La creación de Israel tampoco ha hecho la vida mejor a los judíos fuera del Estado hebreo. Décadas de propaganda para unir los conceptos de sionismo y judaísmo —una falacia, pues hay millones de judíos antisionistas que reniegan de Israel y sus políticas— han hecho mella y cada acto asesino, genocida y terrorista del Estado hebreo hace que los judíos del planeta traguen saliva y tengan que lidiar con esa malintencionada unificación de ideas. No es casualidad que el mayor propagador del antisemitismo en el mundo sea el propio Estado de Israel, pues la brutalidad de sus acciones genera tal reacción de rechazo y odio que, a menudo, acaba en quien no tiene que ver con ellas. Tampoco que, en una asombrosa ironía histórica, se asimile el Israel de hoy a la Alemania de 1939.
La creación de una colonia en tierra habitada va inherentemente unida a la militarización y al conflicto, especialmente si desde el principio los colonos son ciudadanos de primera y los habitantes antes de la colonia son despojados de sus derechos y su tierra
Israel existe como Estado desde hace 76 años. La guerra y la violencia no han dejado de acompañar su historia desde antes de su promulgación. La creación de una colonia en tierra habitada va inherentemente unida a la militarización y al conflicto, especialmente si desde el principio los colonos son ciudadanos de primera y los habitantes del territorio antes de la colonia son despojados de sus derechos, su tierra, sus hogares y su dignidad.

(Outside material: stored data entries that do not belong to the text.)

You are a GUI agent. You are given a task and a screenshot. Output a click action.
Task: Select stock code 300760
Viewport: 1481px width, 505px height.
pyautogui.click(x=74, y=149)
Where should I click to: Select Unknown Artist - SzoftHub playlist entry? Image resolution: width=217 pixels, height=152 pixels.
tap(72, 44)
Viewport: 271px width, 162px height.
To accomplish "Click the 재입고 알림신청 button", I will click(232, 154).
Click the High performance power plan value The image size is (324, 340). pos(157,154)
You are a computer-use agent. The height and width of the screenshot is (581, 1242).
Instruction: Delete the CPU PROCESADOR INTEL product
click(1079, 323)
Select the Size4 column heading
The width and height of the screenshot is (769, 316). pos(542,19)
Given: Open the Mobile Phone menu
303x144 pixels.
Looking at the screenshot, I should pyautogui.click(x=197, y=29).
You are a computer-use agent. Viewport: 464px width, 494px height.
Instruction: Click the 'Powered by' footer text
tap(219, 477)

En el año 2024 ese proceso de despojo y destrucción ha llegado a su punto más álgido. El genocidio palestino es un hecho en una Gaza que ha sido borrada del mapa. Su población —recordemos, el 40% menor de edad— ha sido tratada como cualquier cosa menos humana; asediada, exterminada y desplazada incesantemente por un terror económico, militar y tecnológico infinitamente superior.
Ese terror no se ha quedado en Gaza, donde llevaban dos décadas encerrados en un bloqueo inédito en el planeta. El queso de gruyer que es hoy la Cisjordania ocupada por el supremacismo sionista es escenario de guerra y de pogromos contra palestinos día a tras día. La población palestina en Siria y Líbano, así como sus grupos de apoyo, sufre bombardeos de ingenios de tecnología que no pueden ni soñar con poseer. La guerra ha vuelto al país de los cedros y el terrorismo del Estado de Israel ha llegado a hacer explotar miles de dispositivos propiedad, supuestamente, de integrantes de Hezbolá, en un acto que ha provocado tanto pavor como indignación por su inhumanidad y falta de escrúpulos: explotaron en la cotidianidad de un país que estaba haciendo la compra, yendo a la escuela, paseando a los niños.

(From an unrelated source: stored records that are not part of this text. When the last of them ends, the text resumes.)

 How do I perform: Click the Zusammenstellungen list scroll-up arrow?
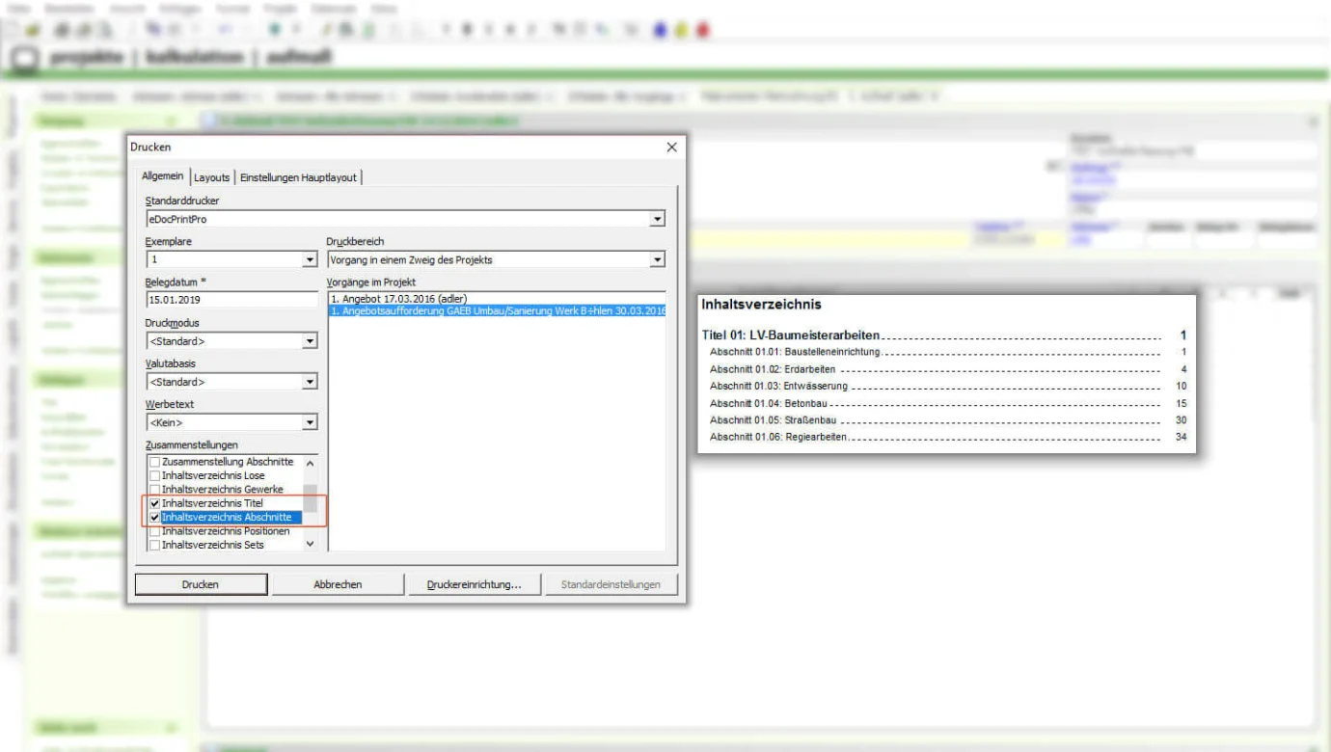coord(310,464)
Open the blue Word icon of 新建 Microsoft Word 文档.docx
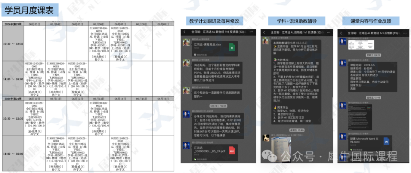The image size is (411, 173). tap(386, 141)
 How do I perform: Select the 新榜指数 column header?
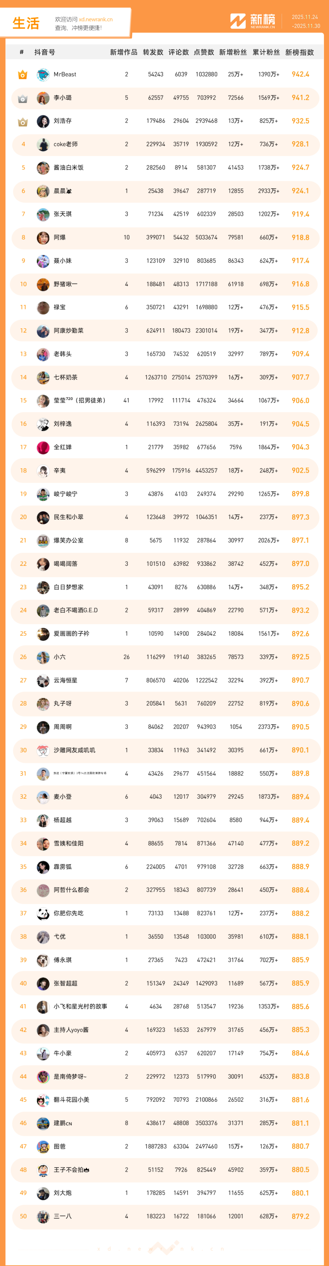tap(299, 52)
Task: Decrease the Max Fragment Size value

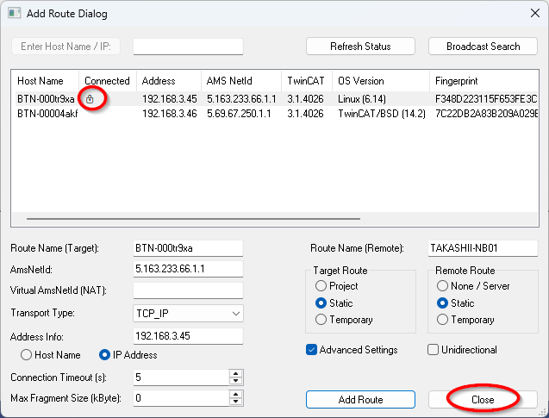Action: pos(235,402)
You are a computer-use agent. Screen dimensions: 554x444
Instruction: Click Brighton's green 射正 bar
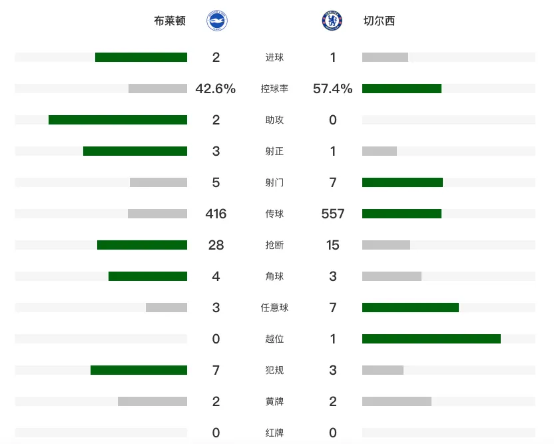coord(135,151)
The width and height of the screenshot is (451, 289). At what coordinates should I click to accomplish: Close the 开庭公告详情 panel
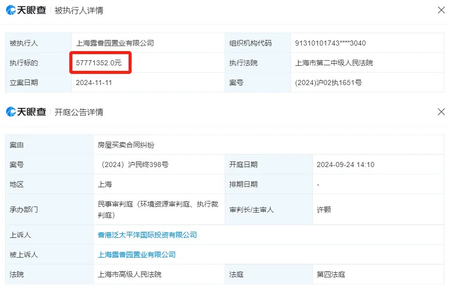coord(441,112)
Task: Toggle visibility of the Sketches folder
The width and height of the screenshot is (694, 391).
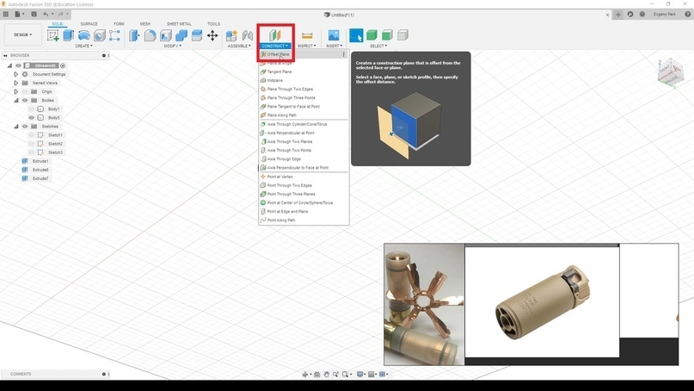Action: click(x=24, y=127)
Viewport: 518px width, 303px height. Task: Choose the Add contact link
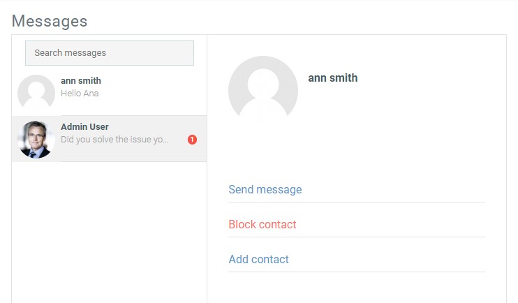258,259
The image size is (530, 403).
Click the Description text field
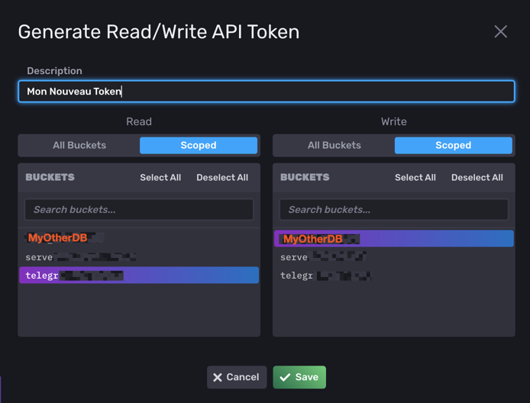pos(266,92)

Es una obviedad que el sionismo no puede ganar por la fuerza. Su huida hacia adelante ha convertido a Israel en un Estado paria, tan temido como rechazado, destruyendo su misma razón de ser
La última hora de este proceso de apropiación de territorio y destrucción de lo ajeno se ha vivido en Siria. Aprovechando el desmoronamiento del régimen de Bashar al-Ássad, fuerzas terrestres israelíes cruzaron la frontera siria por primera vez medio siglo, a la vez que la aviación y los misiles sionistas destruían —en un proceso sin precedentes— cientos de infraestructuras del Ejército sirio, incluidos navíos de la armada e instalaciones aeroportuarias. El Gobierno israelí acababa así con gran parte de los principales activos del Ejército sirio a la vez que tomaba más territorio y anunciaba nuevas colonias en los ilegalmente anexionados Altos del Golán.
Es una obviedad que el sionismo no puede ganar por la fuerza. Su huida hacia adelante ha convertido a Israel en un Estado paria, tan temido como rechazado, destruyendo su misma razón de ser. La única salvación posible es frenar el horror y la escalada bélica actuales para, a partir de ahí, replantear la existencia del Estado que más ha desestabilizado la geopolítica internacional en las últimas décadas. La única solución es buscar la fórmula que permita la convivencia de todos los pueblos que hoy viven en lo que occidente llama Oriente Próximo. Lo contrario es un fracaso global.